At the corner of South Mason and East Market streets, down a short flight of stairs and through a glass door lies The Friendly Fermenter, a small hole-in-the-wall Nano-brewery. It is the first of its kind in Harrisonburg and although it has been just two months since its opening, the future is inevitably bright.
Shawn Gatesman took a leap of faith when he made the decision to leave his job as manager of Heartland Veterinary Clinic to pursue his dream of being an entrepreneur and starting his own brew shop. The pride and joy that he already has in the brewery is evident in the pristine yet homey and comfortable ambiance that the space radiates.
He utilized Facebook as a means to get the word out and hosted a Grand Opening at the end of the summer. “It was awesome. It was packed and there were people from a bunch of downtown businesses which was great,” said Daniel Bellerose, a local customer.
Gatesman has six taps that house a broad selection of varying beers, such as “The Green Jacket” and “The Bees Knees,” which is one of his favorites. Although his taste inevitably influences the beers that are on tap, he is aware that he must be careful to not let it dictate the options and instead tries to foster as diverse a selection as possible.
“I was ready to get out of managing business for other people,” explained Gatesman. “Everything was pointing towards ‘this is my opportunity, this is my chance.’ And on top of that, way before I ever brewed my first beer, I always felt like I wanted to be an entrepreneur.
I wanted to be the master of my own destiny.” Gatesman’s approach thus far has been to offer something a little different to the community. With what is proving to be a diverse clientele from JMU students, to local Harrisonburg beer lovers and out-of-towners, it is clear that beer draws people from all walks of life together. This is also what Gatesman has enjoyed the most so far in his journey: the people.
“Recent history has shown that there is a big demand for something that is a little more, something with a personal touch. Something that is a little unique,” said Gatesman. “The excitement and enthusiasm from other people is honestly what fuels me and what is most enjoyable.”
Bellerose experienced this uniqueness when he stopped by at 11 a.m. and bought a home brewing kit.
“He gave me a whole run down of how to do home brewing and went through the whole process with me,” said Bellerose. “Super cool dude, incredibly kind, just a good guy. I’ve gone back in a couple times with friends to just play poker and hang out, it’s a great atmosphere.”
A “mixed bag” of three employees work here under Gatesman, each of them bringing something different to the table. For employee Mark Pedersen, it is also the interactions with customers that he appreciates the most.
“When Shawn was looking to open, he was looking for someone with bartending experience,” explained Pederson of how he came to be involved with The Friendly Fermenter. Today, Gatesman claims that Pederson is his “people person.”
“I learned a lot managing other businesses. Not wanting to make people feel bad, not wanting to deal with confrontation. You can’t settle,” said Gatesman. “I needed to find people who are an extension of me. You only get so much out of someone who doesn’t own something for so long.”

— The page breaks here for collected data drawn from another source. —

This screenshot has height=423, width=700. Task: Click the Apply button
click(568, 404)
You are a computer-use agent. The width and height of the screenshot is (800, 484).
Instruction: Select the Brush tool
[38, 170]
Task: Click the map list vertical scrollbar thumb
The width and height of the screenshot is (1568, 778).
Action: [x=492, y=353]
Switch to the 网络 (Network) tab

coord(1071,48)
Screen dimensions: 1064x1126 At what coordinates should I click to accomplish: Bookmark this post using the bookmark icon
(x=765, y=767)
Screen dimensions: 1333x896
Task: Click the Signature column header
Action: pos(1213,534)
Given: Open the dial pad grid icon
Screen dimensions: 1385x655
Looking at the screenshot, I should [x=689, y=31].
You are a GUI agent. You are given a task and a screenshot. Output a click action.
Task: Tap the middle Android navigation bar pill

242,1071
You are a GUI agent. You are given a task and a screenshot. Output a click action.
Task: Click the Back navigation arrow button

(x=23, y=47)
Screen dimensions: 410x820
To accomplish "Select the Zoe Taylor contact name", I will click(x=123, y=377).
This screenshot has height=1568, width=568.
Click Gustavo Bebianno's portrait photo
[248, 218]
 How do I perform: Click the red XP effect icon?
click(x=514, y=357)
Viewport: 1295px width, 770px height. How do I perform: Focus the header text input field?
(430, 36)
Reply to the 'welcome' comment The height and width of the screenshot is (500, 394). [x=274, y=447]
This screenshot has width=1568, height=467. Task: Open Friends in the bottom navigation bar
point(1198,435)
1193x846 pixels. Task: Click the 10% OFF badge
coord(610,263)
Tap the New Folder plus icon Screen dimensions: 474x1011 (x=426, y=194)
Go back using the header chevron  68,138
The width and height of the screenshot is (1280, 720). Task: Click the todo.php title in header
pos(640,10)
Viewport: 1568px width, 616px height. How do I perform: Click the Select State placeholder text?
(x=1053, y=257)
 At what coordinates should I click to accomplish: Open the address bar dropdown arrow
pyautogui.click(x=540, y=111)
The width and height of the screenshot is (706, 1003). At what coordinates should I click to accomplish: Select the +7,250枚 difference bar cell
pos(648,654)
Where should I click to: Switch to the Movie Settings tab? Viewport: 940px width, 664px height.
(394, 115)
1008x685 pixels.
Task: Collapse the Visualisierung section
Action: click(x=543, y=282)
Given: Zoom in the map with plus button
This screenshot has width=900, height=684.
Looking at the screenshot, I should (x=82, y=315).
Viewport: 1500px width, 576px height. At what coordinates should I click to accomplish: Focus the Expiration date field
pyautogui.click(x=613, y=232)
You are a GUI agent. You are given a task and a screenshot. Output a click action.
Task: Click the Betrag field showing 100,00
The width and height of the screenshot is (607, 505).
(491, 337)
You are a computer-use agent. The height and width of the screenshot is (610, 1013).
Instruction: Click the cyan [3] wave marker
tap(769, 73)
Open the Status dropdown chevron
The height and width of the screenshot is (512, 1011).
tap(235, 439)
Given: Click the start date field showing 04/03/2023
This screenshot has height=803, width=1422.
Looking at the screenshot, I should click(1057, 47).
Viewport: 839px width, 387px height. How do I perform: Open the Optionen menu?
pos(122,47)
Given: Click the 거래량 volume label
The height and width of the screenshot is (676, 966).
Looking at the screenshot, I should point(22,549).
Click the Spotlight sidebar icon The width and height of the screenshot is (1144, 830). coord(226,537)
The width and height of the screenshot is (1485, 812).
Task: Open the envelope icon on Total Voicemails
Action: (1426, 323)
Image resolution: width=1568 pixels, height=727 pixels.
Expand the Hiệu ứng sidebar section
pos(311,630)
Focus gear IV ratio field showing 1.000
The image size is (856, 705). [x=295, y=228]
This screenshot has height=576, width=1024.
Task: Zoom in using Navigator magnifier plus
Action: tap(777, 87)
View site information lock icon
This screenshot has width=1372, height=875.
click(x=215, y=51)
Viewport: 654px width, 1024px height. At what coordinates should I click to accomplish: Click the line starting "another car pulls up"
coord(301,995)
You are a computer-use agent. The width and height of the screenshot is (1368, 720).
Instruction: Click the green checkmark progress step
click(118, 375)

The casual, “incredibly chill” environment combined with Gatesman’s professionalism is something that Bellerose has found to be ideal for the small brewery. He has spent time with a few of the employees and noted that one also works at JMU in the Wind and Energy Center, which seems to have sparked Gatesman’s interest in opening a sustainable brewery in the future.
“The vibe I’ve gotten has been that Shawn has been a really good mentor,” said Bellerose.
Looking toward the future, Gatesman plans to keep The Friendly Fermenter just the way it is: “this little nano-brewing taste room, home-brew shop, brew-on-premise, and I hope all of them will be an integral part of the business. Not any one of them has to make the lion’s share. Hopefully they’ll just all be able to coexist.” He is happy with where the business is heading so far, and does not see distribution in the future.
“I just want to exist here.Whether it’s just one aspect or a combination of all of them, I’m hoping that those various attributes will bring people in enough to make this viable,” said Gatesman. “Time will tell. The way it’s going, we certainly haven’t hit our ceiling. That’s for sure.”
“It’s all in what you want.” This is the motto that Gatesman follows, something one of his brothers used to say. He wanted a piece of him along for the ride, and has found that it applies to more instances than he might have thought.
Whether you are someone with $50 or $1,000 to spend, Gatesman and his employees will be sure to find a place for you here. The Friendly Fermenter will also offer a Beer Brewing Pop-Up class, which will go through the entire process of making your own craft beer.
“For this area just for people to walk out of here and say, ‘man that place was cool.’ If they say that walking out of the door, mission accomplished.”